• Texto de origen:
....................

Trayectoria de Rosetta tras el 12 de noviembre. Fotografía: ESA.

miércoles, 16 de julio de 2014

Absalón y las rosas de alivio luto

Sobre el puente de Juan de Austria se sentaba una nube rinoceronte recién salida del agua, y, pasarela arriba, en dirección Parquesol, se recogían hacia sus casas otras nubes algodonosas –criadas de película yanqui vestidas de domingo, con bolsito y sombrero -, mientras un grupo de facinerosos nubarrones negros las dejaban marchar de mala gana, pensando que la tormenta había sido demasiado poca cosa, algo amariconadilla, nada que ver con la que habían montado sus colegas de Almazán hace unos días. Pero así quedó todo y el cielo se fue serenando. Al llegar al wok de la avenida de Salamanca, junto a la gasolinera y el Lidl, un rebaño de camellos rojizos, con giba y paso cansado, dibujaban en el cielo un atardecer de víspera de Reyes Magos que hacía olvidar la inminencia de este lunes desgraciado en el que me he vuelto a olvidar de meter en la mochila las tijeras de podar, así que otra vez tengo que pasar esquivando las ramas floridas de tres adelfas que dan la espalda al Museo de la Ciencia y se abalanzan sobre el carril bici amenazando con agarrarme de la melena –o de las ranuras del casco- y dejarme colgada de los pelos, igual que hizo una encina con el rey Absalón, dejándolo inerme a merced de sus enemigos.

Absalón y Joab, Jenaro y Daniel Yu

Me ha llevado un buen rato de Google y de Biblia localizar el nombre de ese personaje cuya desgracia recordaba vívidamente –con el colorido de aquel libro gigante lleno de ilustraciones en el que el puntero de sor Anunciación señalaba, ante nuestros asombrados ojos de párvulos, la quijada de asno con la que Caín mataba a su hermano Abel, la torre de Babel derrumbándose o las parejas de animales embarcando en el Arca de Noé-, pero cuya identidad se había perdido en mis recuerdos en un laberinto nebuloso de nombres bíblicos: Roboam y Jeroboam, Nabucodonosor, Joab, Habacuc, Joel, Josué, Judá...

....................

• Trabajo requerido:
(a) Según el relato sobre Absalón, ¿por qué quien narra tiene que pasar otra vez esquivando las ramas de las adelfas? Responde en una a tres oraciones.
(b) Prolonga el relato sobre Absalón a partir de su última oración, manteniendo la voz y el tono.
Las entradas constituyen un material aparte, sin relación con el relato sobre Absalón.

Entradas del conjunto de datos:
....................

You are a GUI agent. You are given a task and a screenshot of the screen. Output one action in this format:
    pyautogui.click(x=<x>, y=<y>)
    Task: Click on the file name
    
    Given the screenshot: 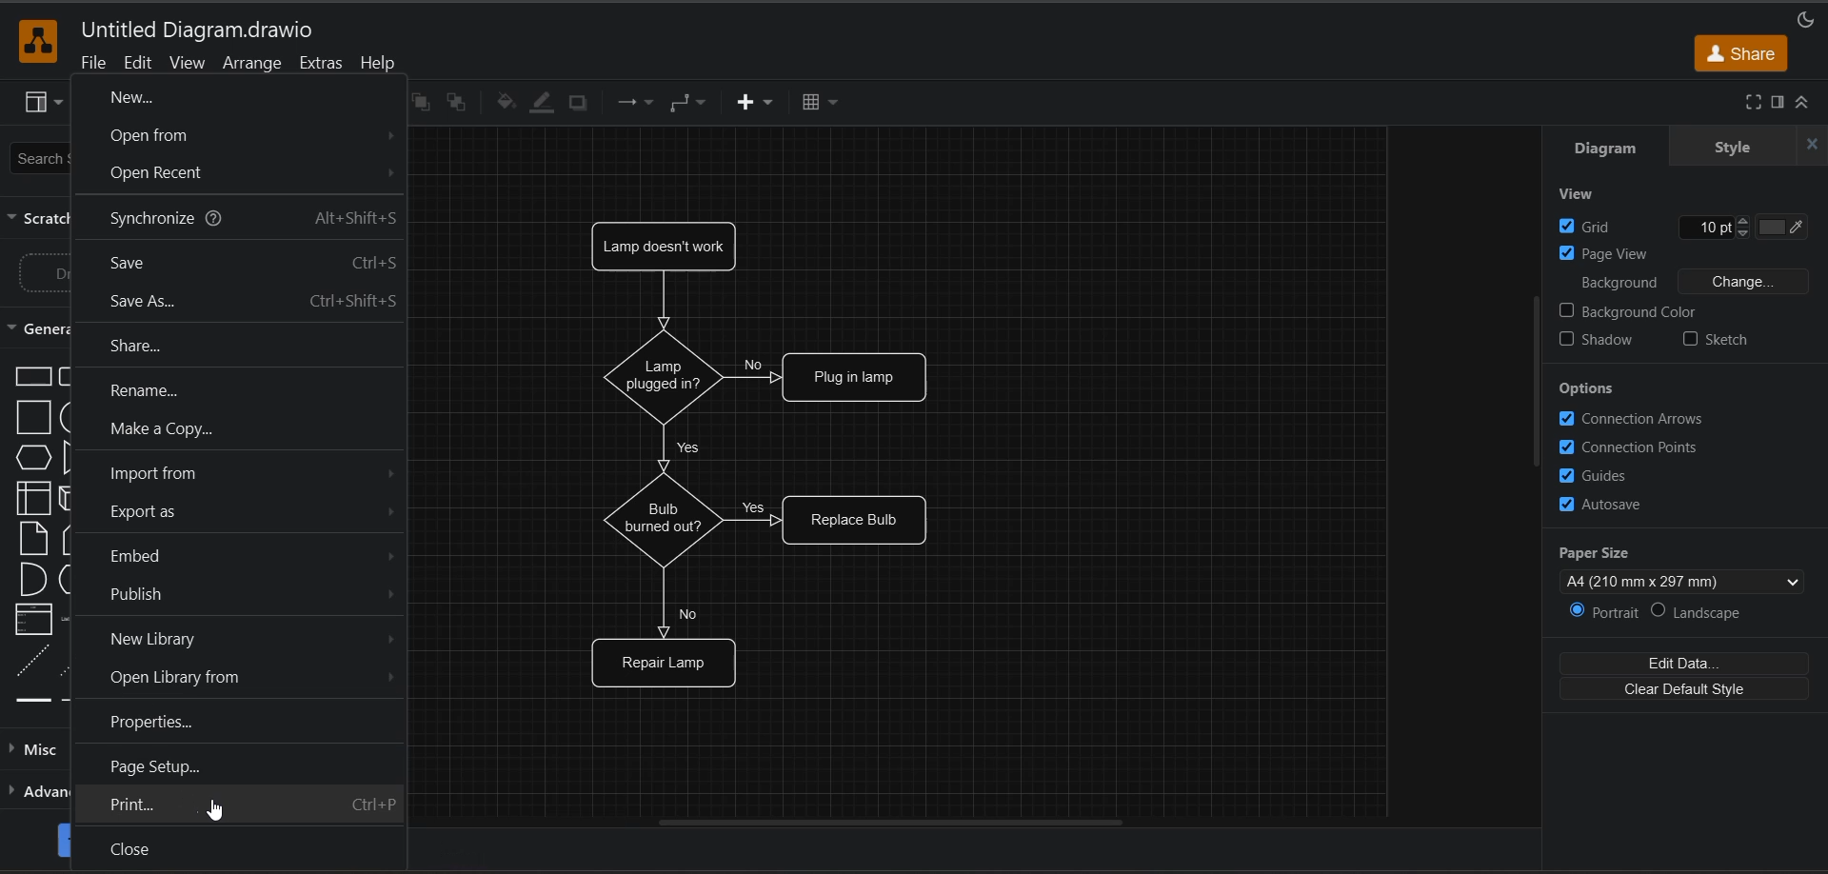 What is the action you would take?
    pyautogui.click(x=199, y=31)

....................

• Respuestas del ejercicio:
(a) Quien narra tiene que volver a esquivar las ramas floridas de las tres adelfas porque ese lunes se ha vuelto a olvidar de meter en la mochila las tijeras de podar.

(b)
Muerte de Absalón. Ilustración del Weltchronik (Crónica del mundo),
de Rudolf von Ems. Fotografía tomada de Wikipedia
Quizás haya sido esa deriva de mi memoria hacia los nombres masculinos de inicial jota la que la ha llevado hasta Jenaro García, al que de repente he encontrado un extraño parecido con Absalón; porque, aunque el fundador de Gowex no tenga la hermosa melena que fue la ruina del israelita -al decir del libro segundo de Samuel, todos los años se la cortaba y pesaban sus cabellos 200 siclos, casi kilo y medio-, sí había ido tejiendo una espesa red de mentiras, que son las que le han dejado colgado del árbol a merced de  las flechas de Joab (léase Daniel Yu) y de los dardos de todos los que han querido acercarse a hacer leña del árbol caído.

Porque, a estas alturas, estará el fundador de Gowex preguntándose, como Segismundo en la introducción de La vida es sueño: ¿No mintieron los demás? Pues, si los demás mintieron, ¿qué privilegios tuvieron que yo no gocé jamás? Aunque la pregunta no es esa, sino la inversa: ¿se investigarán y sancionarán también las demás mentiras? Por ejemplo, ¿explicará alguien a los trabajadores de Nutrexpa de Palencia, que este viernes empezarán a quedarse sin trabajo, hasta dónde llegaba la mentira de ese Plan Simba, tan organizadito en todos sus aspectos, que, al parecer, consistía en conseguir subvenciones públicas destinadas a crear empleo, pero utilizarlas para destruirlo cerrando la fábrica?

Ese retorcimiento directo de la comunicación, el emplear las palabras más pretendidamente nobles –como las de "responsabilidad social corporativa" y otras fórmulas parecidas- para contar exactamente lo contrario de lo que se está haciendo, o para disimular que se está haciendo exactamente lo contrario de lo que se ha prometido, es la peor corrupción de esa parte de la profesión periodística –la comunicación institucional- a la que he dedicado más de treinta años de mi vida, y que en estas ocasiones me repugna hasta la náusea.


 

La siesta de verano...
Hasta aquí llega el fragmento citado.